◆ Selection ◆
^^^^^^^^^^^^^^^^
Definition of Rhythm

What is rhythm in poetry? Think of a song you like. What is it about that song that makes you tap your feet or want to dance? It is the rhythm of the song. In a similar way, all poems that are not written in free verse have rhythm, or a beat, as well. We also call that beat meter. Each specific syllable in a line of poetry is called a foot. This is also referred to as a unit of meter.

Types of Meter

There are five main types of beats, or meter, that we use in poetry. Here, we will take a brief look at each type. In poetry, rhythm is expressed through stressed and unstressed syllables. Take the word, poetry, for example. The first syllable is stressed, and the last two are unstressed, as in PO-e-try. Here are the most common types of meter in the English language:

  1. Iamb: The Iamb is a pattern of one unstressed syllable followed by one stressed syllable, as in the word: en-JOY.
  2. Trochee: The trochee is one stressed syllable followed by one unstressed syllable, as in the word: CON-quer.
^^^^^^^^^^^^^^^^
◆ Dataset content ◆
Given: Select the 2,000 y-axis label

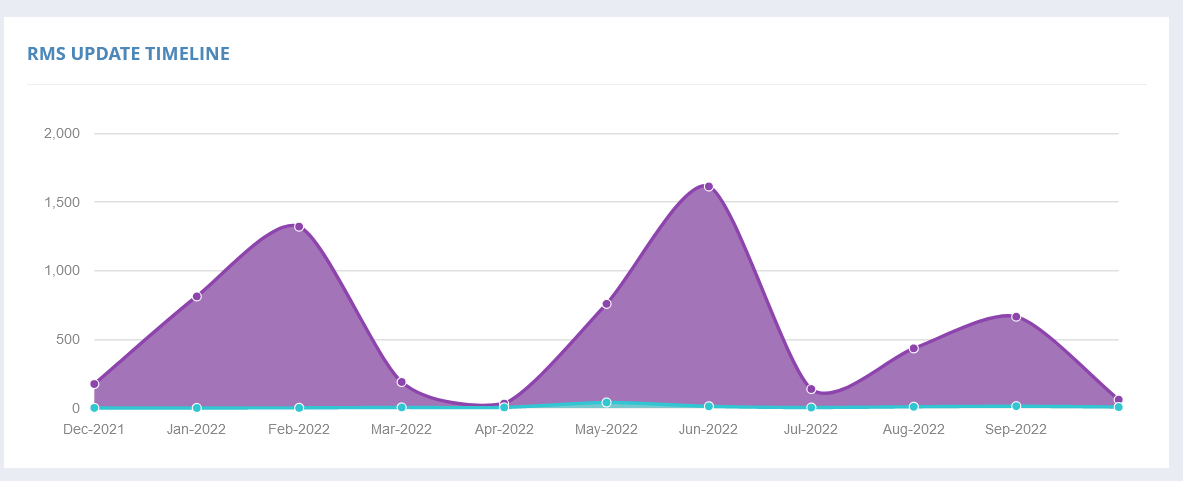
^^^^^^^^^^^^^^^^
◆ The problem ◆
Reproduce the passage on rhythm in poetry word for word, from "1. Iamb: The" to "the word: CON-quer.", inclusive.

◆ Exercise result ◆
1. Iamb: The Iamb is a pattern of one unstressed syllable followed by one stressed syllable, as in the word: en-JOY.
  2. Trochee: The trochee is one stressed syllable followed by one unstressed syllable, as in the word: CON-quer.